The over-expression of SSTR found in the tumour cells explains the initially good clinical response on PRRT. There was, however, no SSTR down-regulation. Therefore, it is difficult to understand why the value of treatment with somatostatin analogues (SSA) during the very last few years of the patient’s disease became so questionable. Possible explanations may be that either the proliferative ability of the neoplastic cells had increased, or the tumour burden had become so extensive, that even high SSA doses were inefficient. In addition, it is known that SSA treatment with lanreotide is less effective in rectal NETs than in other enteropancreatic NETs (Citation12).

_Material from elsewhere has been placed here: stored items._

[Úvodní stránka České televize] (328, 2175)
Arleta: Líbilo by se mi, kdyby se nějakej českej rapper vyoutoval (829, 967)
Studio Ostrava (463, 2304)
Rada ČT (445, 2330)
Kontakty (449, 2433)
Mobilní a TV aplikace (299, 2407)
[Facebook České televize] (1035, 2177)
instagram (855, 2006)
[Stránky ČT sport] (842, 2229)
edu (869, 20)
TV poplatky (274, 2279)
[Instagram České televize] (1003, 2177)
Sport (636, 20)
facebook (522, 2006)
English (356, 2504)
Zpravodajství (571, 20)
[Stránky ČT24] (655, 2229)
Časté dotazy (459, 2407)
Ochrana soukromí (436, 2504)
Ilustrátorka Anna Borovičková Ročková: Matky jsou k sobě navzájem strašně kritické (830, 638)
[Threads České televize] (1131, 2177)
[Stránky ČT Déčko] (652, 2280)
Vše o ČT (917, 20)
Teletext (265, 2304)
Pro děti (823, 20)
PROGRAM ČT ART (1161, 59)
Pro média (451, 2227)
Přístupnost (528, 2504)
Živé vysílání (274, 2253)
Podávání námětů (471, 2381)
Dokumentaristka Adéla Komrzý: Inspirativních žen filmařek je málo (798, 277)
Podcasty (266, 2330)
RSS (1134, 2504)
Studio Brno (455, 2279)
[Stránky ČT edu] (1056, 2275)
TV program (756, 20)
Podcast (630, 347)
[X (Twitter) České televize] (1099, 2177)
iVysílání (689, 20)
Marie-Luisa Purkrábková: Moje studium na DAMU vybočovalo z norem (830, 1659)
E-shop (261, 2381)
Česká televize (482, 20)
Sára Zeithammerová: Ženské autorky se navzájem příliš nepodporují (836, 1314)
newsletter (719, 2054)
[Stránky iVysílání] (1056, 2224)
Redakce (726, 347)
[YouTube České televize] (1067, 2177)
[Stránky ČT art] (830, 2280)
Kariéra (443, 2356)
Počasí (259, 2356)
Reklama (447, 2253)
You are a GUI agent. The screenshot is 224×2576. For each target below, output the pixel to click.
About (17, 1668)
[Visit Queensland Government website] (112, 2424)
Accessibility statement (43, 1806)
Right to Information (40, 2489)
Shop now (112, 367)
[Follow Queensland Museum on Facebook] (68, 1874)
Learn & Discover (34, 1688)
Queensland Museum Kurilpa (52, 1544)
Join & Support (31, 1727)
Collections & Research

Our finding that the 18FDG PET showed no uptake confirmed the low proliferation rate of the NET cells and explained the observation that previously given chemotherapy did not result in any anti-tumour effect ().

Funding: The investigations were supported by grants from the Swedish Society of Medicine, the Foundation for Clinical Cancer Research in Jönköping, the Swedish Research Council, the Gyllenstiernska Krapperup, Fredrik and Ingrid Thuring, Magnus Bergwall, and Albert Påhlsson research funds, as well as from the Dinse Research Foundation, Hamburg, Germany.

Declaration of interest: The authors report no conflicts of interest. The authors alone are responsible for the content and writing of the paper.